In this study, the surface passive films, dissolution behavior and biocompatibility of Ti-Ag alloys (with 5%, 10% and 20% Ag) were evaluated by X-ray diffraction (XRD) tests, electrochemical corrosion tests, X-ray photoelectron spectroscopy (XPS) tests, dissolution tests and in-vitro cytotoxicity tests. The surface films on the Ti-20Ag alloy are rich in Ti and much deficient in Ag with respect to alloy composition, as identified by XPS. Compared to CP Ti, Ti-SAg and Ti-20Ag alloys show larger impedances and lower capacitances, which can be associated with an increase of the passive layer thickness.

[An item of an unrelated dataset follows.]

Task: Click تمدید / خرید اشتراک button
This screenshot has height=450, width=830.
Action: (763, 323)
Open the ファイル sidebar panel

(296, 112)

Moreover, all Ti-Ag alloys exhibit negligible or low metal release in the test solutions. The in-vitro cytotoxicity results show Ti-Ag alloys seem to be as cytocompatible as CP Ti. From the viewpoint of surface passive film and cytotoxicity, Ti-SAg and Ti-20Ag are considered to be more suitable for dental applications.